Data extracted from a collection:

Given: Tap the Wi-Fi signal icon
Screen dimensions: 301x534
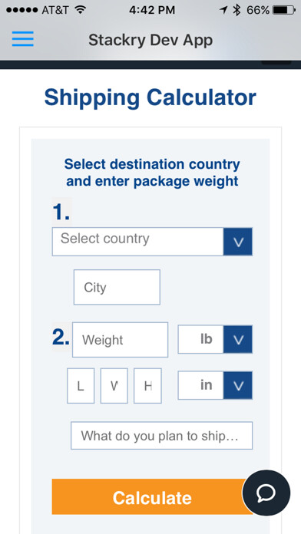Looking at the screenshot, I should [x=80, y=10].
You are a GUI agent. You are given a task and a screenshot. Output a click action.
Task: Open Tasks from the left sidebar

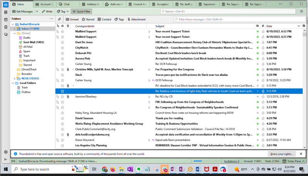click(x=5, y=27)
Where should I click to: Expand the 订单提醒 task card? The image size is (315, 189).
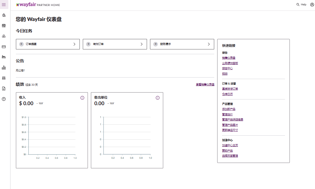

== What you have to do ==
Return each record exactly as given, excluding any image.

== Answer ==
Given: Tap the Wi-Fi signal icon
Screen dimensions: 301x534
Looking at the screenshot, I should [x=80, y=10].
You are a GUI agent. You are given a task and a screenshot. Output a click action.
Task: Open Tasks from the left sidebar

click(x=5, y=27)
Where should I click to: Expand the 订单提醒 task card? The image size is (315, 189).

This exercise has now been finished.